*** Opening of Data for the task ***

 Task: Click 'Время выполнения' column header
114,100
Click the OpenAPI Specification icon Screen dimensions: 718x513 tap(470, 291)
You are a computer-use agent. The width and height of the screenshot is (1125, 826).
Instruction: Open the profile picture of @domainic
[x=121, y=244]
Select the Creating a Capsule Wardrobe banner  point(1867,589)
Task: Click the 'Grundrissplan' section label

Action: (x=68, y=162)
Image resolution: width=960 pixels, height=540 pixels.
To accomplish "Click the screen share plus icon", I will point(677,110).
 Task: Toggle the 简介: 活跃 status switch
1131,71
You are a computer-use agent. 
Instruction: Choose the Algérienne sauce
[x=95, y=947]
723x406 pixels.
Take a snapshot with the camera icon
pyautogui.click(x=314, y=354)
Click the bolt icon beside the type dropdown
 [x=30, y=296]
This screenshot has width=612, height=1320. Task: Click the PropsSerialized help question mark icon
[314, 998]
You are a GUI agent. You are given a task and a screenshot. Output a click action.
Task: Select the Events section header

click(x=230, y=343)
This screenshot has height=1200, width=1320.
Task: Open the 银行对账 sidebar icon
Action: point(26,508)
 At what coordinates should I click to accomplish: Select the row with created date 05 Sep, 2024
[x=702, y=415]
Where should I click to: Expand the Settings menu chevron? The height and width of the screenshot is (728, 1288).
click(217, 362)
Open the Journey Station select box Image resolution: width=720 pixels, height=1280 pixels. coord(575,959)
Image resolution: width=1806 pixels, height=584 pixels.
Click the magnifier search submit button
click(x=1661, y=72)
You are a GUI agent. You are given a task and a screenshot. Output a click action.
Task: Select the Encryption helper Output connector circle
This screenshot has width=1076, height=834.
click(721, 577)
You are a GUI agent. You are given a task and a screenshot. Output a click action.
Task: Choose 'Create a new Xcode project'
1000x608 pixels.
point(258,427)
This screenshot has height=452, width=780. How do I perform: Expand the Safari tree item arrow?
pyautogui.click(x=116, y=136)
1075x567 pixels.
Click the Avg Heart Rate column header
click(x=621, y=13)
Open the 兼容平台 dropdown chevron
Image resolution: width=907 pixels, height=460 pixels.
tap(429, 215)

*** Close of Data for the task ***

What is needed -
What is needed is every line from the data above that includes the string "computer", copied out.

Result for this exercise -
You are a computer-use agent. The width and height of the screenshot is (1125, 826).
You are a computer-use agent. 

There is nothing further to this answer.